Most traditional forms of Buddhism, by contrast, bear the imprint of monarchic and aristocratic societies of the kind overthrown by the American and French revolutions. The transformation of Indian society into a casteless meritocracy of self-creating and self-transcending persons envisioned by Buddha failed to materialize. The system of caste and the power of kings prevailed, and Buddhism died out, prompting many former Buddhists to convert to Islam as a way of preserving their caste-free status. Elsewhere in Asia, Buddhism tended to ally itself with powerful aristocratic patrons, thereby limiting its capacity for initiating radical social change. The detachment of monastic institutions, an inherited wariness of secular politics, and a growing bias toward introspection all contributed to Buddhism’s preference for gently modifying a status quo rather than seeking to overthrow it.

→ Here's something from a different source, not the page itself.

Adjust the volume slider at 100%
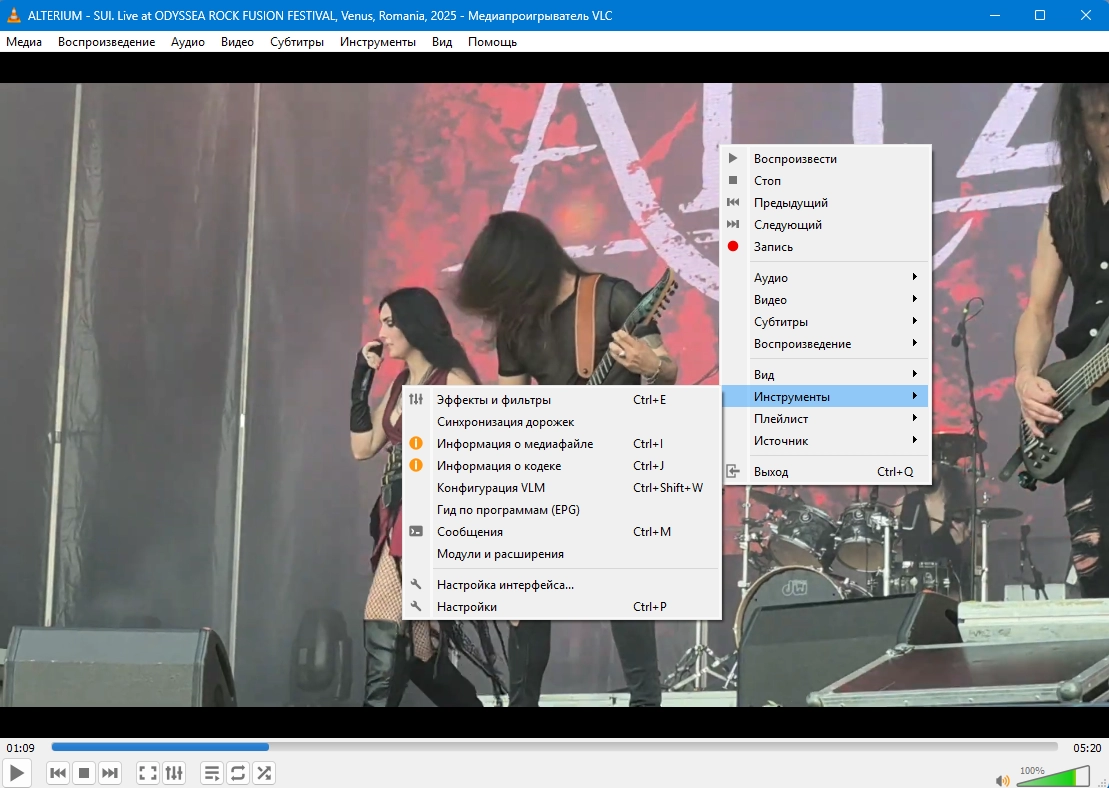Image resolution: width=1109 pixels, height=788 pixels. pos(1054,777)
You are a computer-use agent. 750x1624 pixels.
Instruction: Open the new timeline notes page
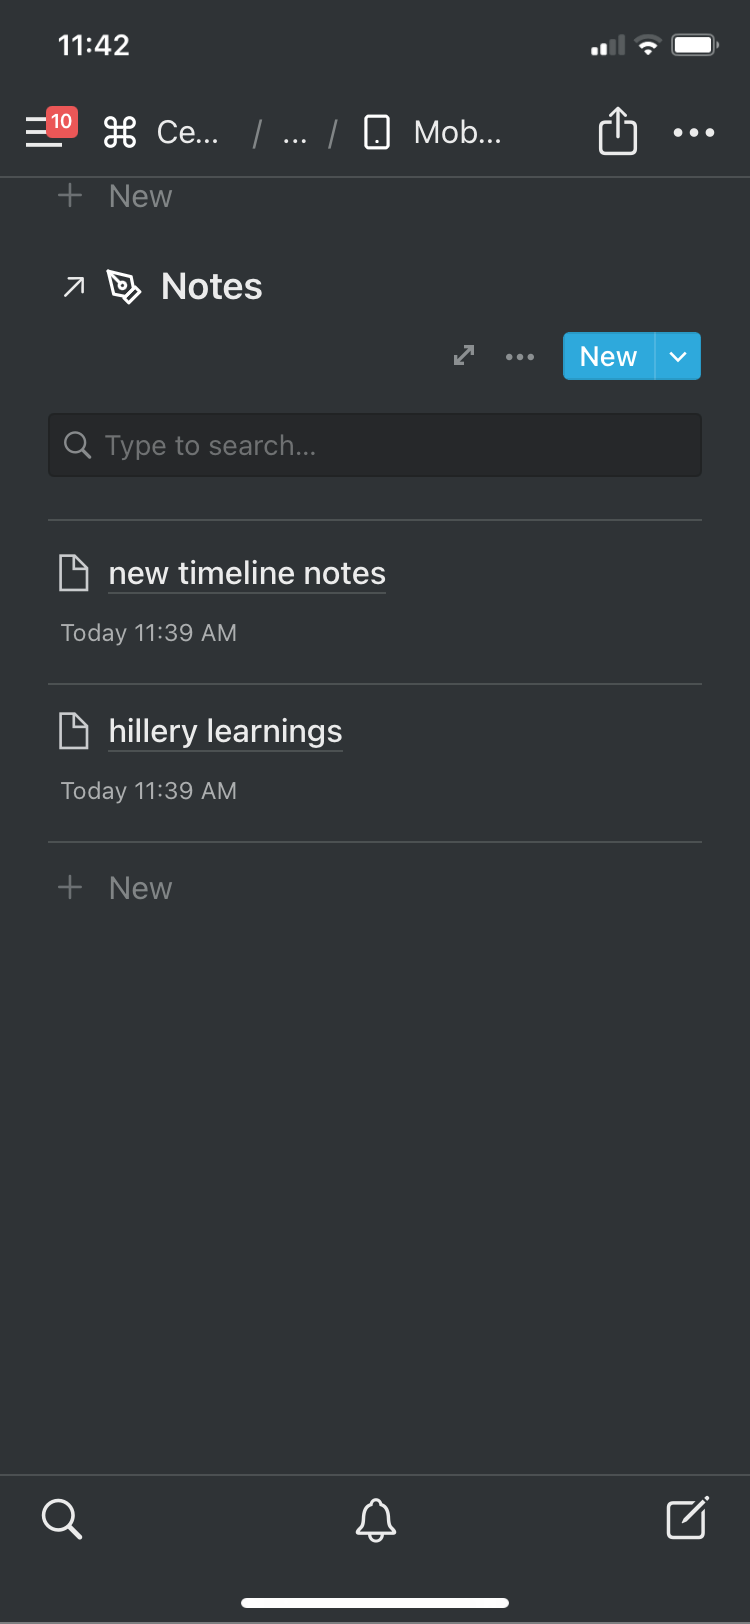246,572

The liberal democracies of modernity unintentionally realize certain aspects of the kind of society envisioned by Buddha. As the son of a leading elder within the republic of Shakya, Gotama spoke approvingly of the nonautocratic, consultative approach to government, which was best exemplified at his time in the Vajjian Confederacy, and used it as a model for organizing his monastic order. The structure of the sangha reflected republican rather than monarchic values.
Likewise, in rejecting the notion of caste, Buddha abandoned the idea that a person’s identity or destiny is determined by nature. He declared:
No one is born a brahmin. A brahmin is a brahmin because of what he does . . . A farmer is a farmer because of what he does and a craftsman a craftsman because of what he does. A merchant, a servant, a thief, a soldier, a priest or a king: each of them is what he is because of what he does.

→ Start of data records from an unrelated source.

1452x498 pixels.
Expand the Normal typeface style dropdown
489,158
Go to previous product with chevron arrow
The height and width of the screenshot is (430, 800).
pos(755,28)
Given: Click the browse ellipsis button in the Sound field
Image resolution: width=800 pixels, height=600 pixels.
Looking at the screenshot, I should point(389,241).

This performative conception of self entails each individual’s freedom to pursue the form of life he or she selects. The self is thus neither nonexistent nor eternal but created by one’s acts. A society composed of members who define their own roles within it while respecting the rights of others to do likewise is an open and tolerant one.
Despite his republican instincts, Gotama did not abandon the idea of nobility. He redefined it as the inherent dignity of a person creating a path to awakening. He called his four truths “ennobling”: to understand anguish, let go of craving, embark on a path, and glimpse nirvana enhance the dignity of the person. Buddha saw that even a killer such as Angulimala possessed the glimmerings of such dignity as well as the capacity to rise above his limitations and break free of Mara’s grip. As would become more explicit as Buddhists worked out the implications of Gotama’s vision, all sentient beings possess the inviolable dignity of their buddhanature.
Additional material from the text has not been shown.